> _ASSIGNED TASK_: The task for the listing below is to write out exactly the lines starting at the one containing "Where should I click to: Click the 0.9500" and ending at the one containing "Where should I click to: Click the Einmalige", both included. Pictures are to be omitted.

> _EXERCISE DATA_:
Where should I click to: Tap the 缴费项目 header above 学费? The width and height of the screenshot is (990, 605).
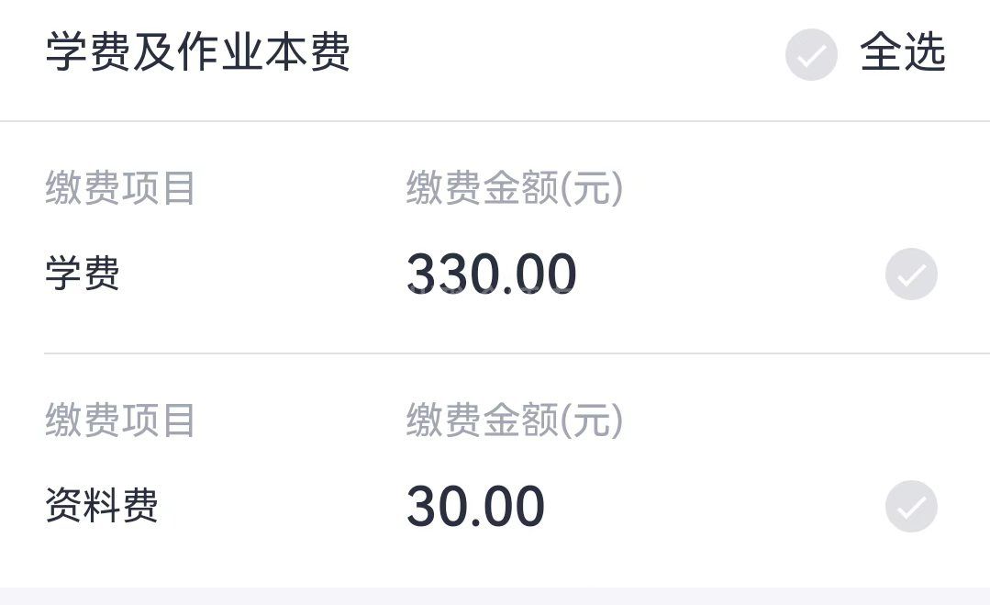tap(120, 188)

* * *

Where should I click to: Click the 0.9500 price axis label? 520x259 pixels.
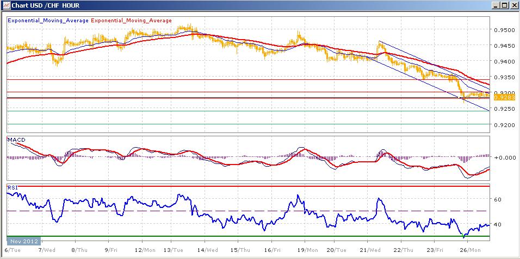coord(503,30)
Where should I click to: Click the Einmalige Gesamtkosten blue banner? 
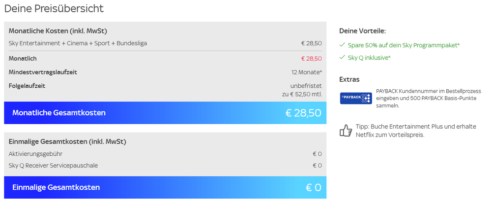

> _ANSWER BOX_:
Where should I click to: Click the 0.9500 price axis label? 520x259 pixels.
coord(503,30)
Where should I click to: Click the Einmalige Gesamtkosten blue banner? 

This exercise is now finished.